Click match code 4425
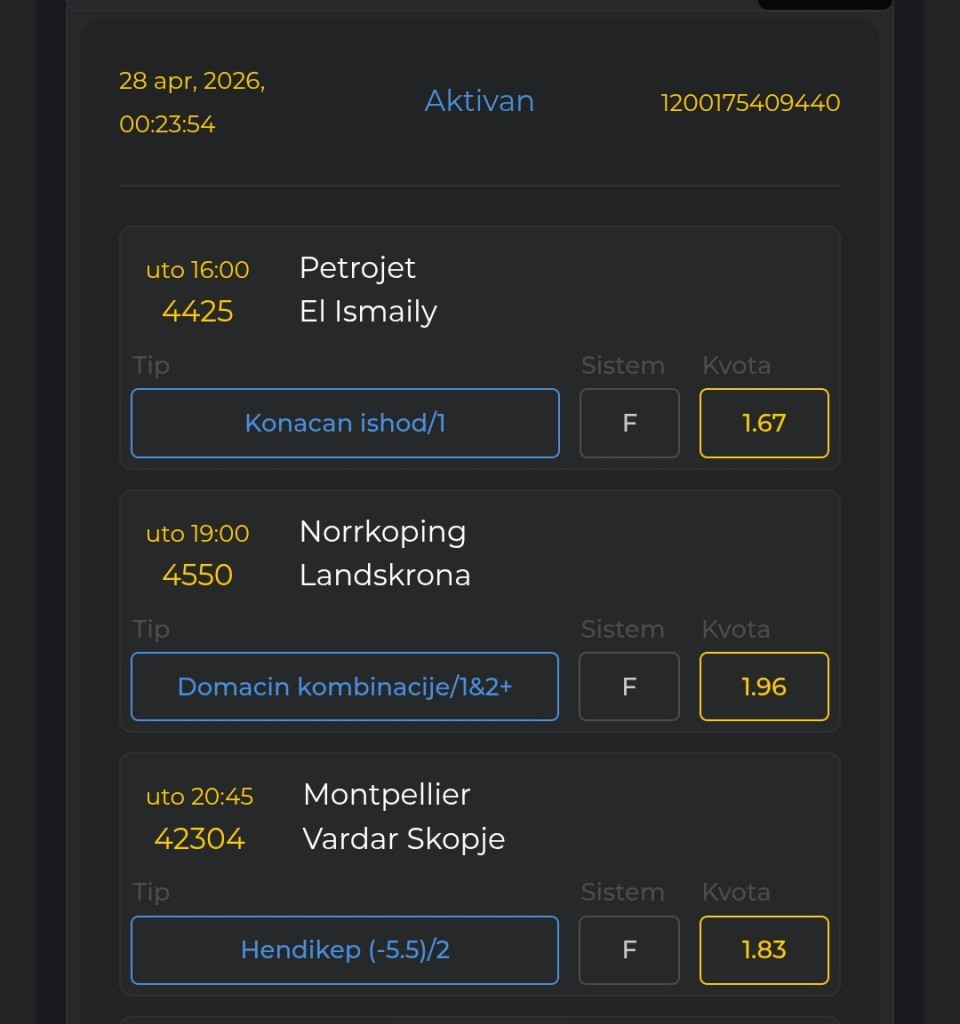click(x=198, y=312)
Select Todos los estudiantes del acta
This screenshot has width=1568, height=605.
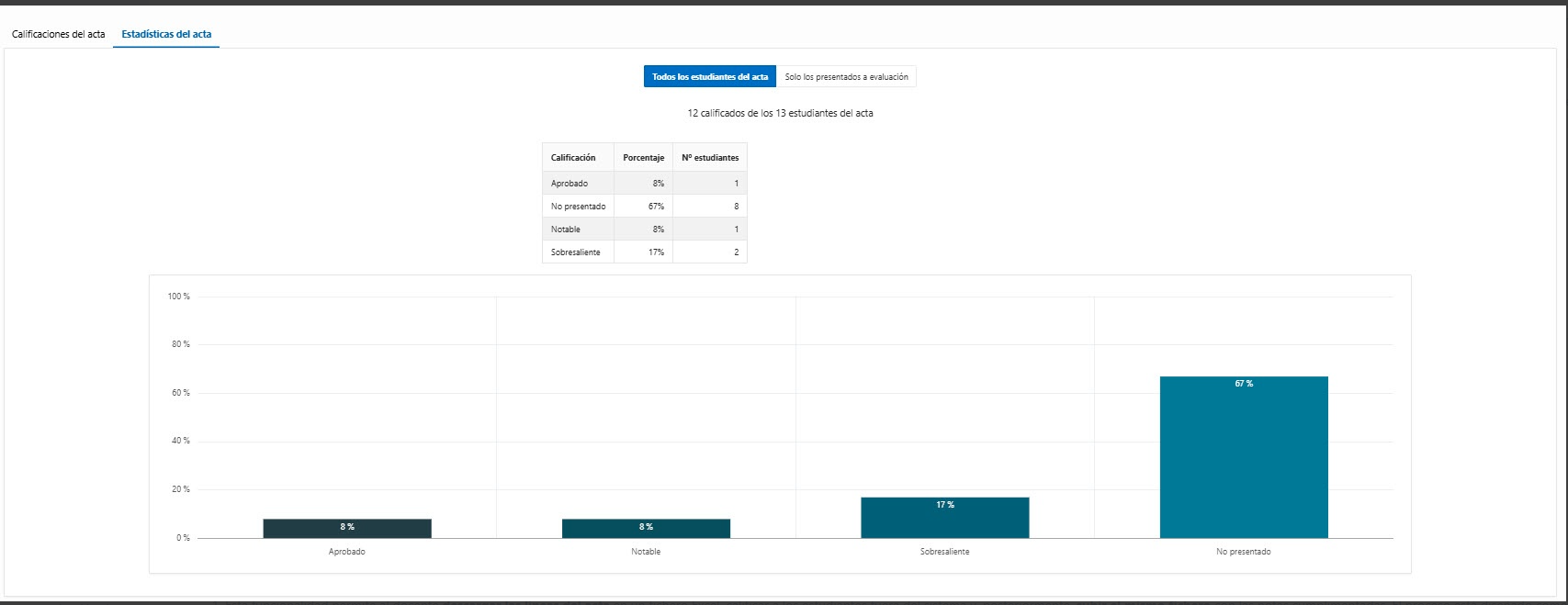tap(710, 77)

--------

Exercise brief »
From the material above, print everything exactly except the pictures.

Written response »
Click match code 4425
click(x=198, y=312)
Select Todos los estudiantes del acta
This screenshot has width=1568, height=605.
tap(710, 77)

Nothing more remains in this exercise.